REQUIREMENT — Rewrite the lines of these records as a numbered list, leaving out any blank lines.

DATA SHOWN —
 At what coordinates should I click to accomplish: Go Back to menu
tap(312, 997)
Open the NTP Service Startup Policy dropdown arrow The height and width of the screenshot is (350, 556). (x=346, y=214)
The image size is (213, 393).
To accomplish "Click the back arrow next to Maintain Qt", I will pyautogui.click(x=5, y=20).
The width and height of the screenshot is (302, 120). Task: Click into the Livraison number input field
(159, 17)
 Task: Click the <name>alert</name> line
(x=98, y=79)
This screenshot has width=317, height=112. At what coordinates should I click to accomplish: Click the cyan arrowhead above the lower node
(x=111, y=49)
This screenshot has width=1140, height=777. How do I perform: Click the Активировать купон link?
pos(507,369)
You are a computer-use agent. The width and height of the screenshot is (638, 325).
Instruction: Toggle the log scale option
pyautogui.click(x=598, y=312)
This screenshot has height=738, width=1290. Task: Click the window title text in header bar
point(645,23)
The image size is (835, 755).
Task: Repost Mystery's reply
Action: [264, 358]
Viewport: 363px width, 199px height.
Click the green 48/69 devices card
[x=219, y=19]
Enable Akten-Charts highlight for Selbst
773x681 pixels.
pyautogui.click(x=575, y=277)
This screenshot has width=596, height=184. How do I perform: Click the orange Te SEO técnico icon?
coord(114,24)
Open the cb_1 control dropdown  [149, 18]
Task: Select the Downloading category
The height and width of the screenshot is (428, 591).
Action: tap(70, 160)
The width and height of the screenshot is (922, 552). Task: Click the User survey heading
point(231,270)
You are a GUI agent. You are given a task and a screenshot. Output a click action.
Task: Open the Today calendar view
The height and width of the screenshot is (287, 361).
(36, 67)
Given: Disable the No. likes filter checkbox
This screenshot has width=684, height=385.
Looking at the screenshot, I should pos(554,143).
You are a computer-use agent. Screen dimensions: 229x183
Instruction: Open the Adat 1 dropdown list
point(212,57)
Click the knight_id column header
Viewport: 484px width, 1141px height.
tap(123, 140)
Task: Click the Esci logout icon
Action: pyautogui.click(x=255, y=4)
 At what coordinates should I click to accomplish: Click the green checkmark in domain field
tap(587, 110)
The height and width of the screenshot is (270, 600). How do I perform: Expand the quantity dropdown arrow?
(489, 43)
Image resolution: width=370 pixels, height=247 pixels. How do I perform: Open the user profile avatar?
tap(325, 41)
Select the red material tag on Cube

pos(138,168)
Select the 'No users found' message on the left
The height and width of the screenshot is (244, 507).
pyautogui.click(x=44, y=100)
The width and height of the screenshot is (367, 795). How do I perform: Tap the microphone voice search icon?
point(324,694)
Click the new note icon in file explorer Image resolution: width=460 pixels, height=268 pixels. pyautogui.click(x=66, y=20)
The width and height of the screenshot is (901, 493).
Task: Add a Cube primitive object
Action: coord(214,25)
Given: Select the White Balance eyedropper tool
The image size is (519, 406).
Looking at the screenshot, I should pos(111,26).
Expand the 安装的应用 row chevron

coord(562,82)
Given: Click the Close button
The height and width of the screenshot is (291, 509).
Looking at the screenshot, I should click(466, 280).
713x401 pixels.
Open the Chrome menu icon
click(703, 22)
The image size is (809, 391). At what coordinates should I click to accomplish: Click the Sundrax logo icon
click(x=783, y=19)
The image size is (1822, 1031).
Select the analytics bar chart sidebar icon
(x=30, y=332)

TASK RESPONSE —
1.  At what coordinates should I click to accomplish: Go Back to menu
2. tap(312, 997)
3. Open the NTP Service Startup Policy dropdown arrow The height and width of the screenshot is (350, 556). (x=346, y=214)
4. The image size is (213, 393).
5. To accomplish "Click the back arrow next to Maintain Qt", I will pyautogui.click(x=5, y=20).
6. The width and height of the screenshot is (302, 120). Task: Click into the Livraison number input field
7. (159, 17)
8.  Task: Click the <name>alert</name> line
9. (x=98, y=79)
10. This screenshot has width=317, height=112. At what coordinates should I click to accomplish: Click the cyan arrowhead above the lower node
11. (x=111, y=49)
12. This screenshot has width=1140, height=777. How do I perform: Click the Активировать купон link?
13. pos(507,369)
14. You are a computer-use agent. The width and height of the screenshot is (638, 325).
15. Instruction: Toggle the log scale option
16. pyautogui.click(x=598, y=312)
17. This screenshot has height=738, width=1290. Task: Click the window title text in header bar
18. point(645,23)
19. The image size is (835, 755).
20. Task: Repost Mystery's reply
21. Action: [264, 358]
22. Viewport: 363px width, 199px height.
23. Click the green 48/69 devices card
24. [x=219, y=19]
25. Enable Akten-Charts highlight for Selbst
26. 773x681 pixels.
27. pyautogui.click(x=575, y=277)
28. This screenshot has width=596, height=184. How do I perform: Click the orange Te SEO técnico icon?
29. coord(114,24)
30. Open the cb_1 control dropdown  [149, 18]
31. Task: Select the Downloading category
32. The height and width of the screenshot is (428, 591).
33. Action: tap(70, 160)
34. The width and height of the screenshot is (922, 552). Task: Click the User survey heading
35. point(231,270)
36. You are a GUI agent. You are given a task and a screenshot. Output a click action.
37. Task: Open the Today calendar view
38. The height and width of the screenshot is (287, 361).
39. (36, 67)
40. Given: Disable the No. likes filter checkbox
41. This screenshot has width=684, height=385.
42. Looking at the screenshot, I should pos(554,143).
43. You are a computer-use agent. Screen dimensions: 229x183
44. Instruction: Open the Adat 1 dropdown list
45. point(212,57)
46. Click the knight_id column header
47. Viewport: 484px width, 1141px height.
48. tap(123, 140)
49. Task: Click the Esci logout icon
50. Action: pyautogui.click(x=255, y=4)
51.  At what coordinates should I click to accomplish: Click the green checkmark in domain field
52. tap(587, 110)
53. The height and width of the screenshot is (270, 600). How do I perform: Expand the quantity dropdown arrow?
54. (489, 43)
55. Image resolution: width=370 pixels, height=247 pixels. How do I perform: Open the user profile avatar?
56. tap(325, 41)
57. Select the red material tag on Cube
58. pos(138,168)
59. Select the 'No users found' message on the left
60. The height and width of the screenshot is (244, 507).
61. pyautogui.click(x=44, y=100)
62. The width and height of the screenshot is (367, 795). How do I perform: Tap the microphone voice search icon?
63. point(324,694)
64. Click the new note icon in file explorer Image resolution: width=460 pixels, height=268 pixels. pyautogui.click(x=66, y=20)
65. The width and height of the screenshot is (901, 493).
66. Task: Add a Cube primitive object
67. Action: coord(214,25)
68. Given: Select the White Balance eyedropper tool
69. The image size is (519, 406).
70. Looking at the screenshot, I should pos(111,26).
71. Expand the 安装的应用 row chevron
72. coord(562,82)
73. Given: Click the Close button
74. The height and width of the screenshot is (291, 509).
75. Looking at the screenshot, I should click(466, 280).
76. 713x401 pixels.
77. Open the Chrome menu icon
78. click(703, 22)
79. The image size is (809, 391). At what coordinates should I click to accomplish: Click the Sundrax logo icon
80. click(x=783, y=19)
81. The image size is (1822, 1031).
82. Select the analytics bar chart sidebar icon
83. (x=30, y=332)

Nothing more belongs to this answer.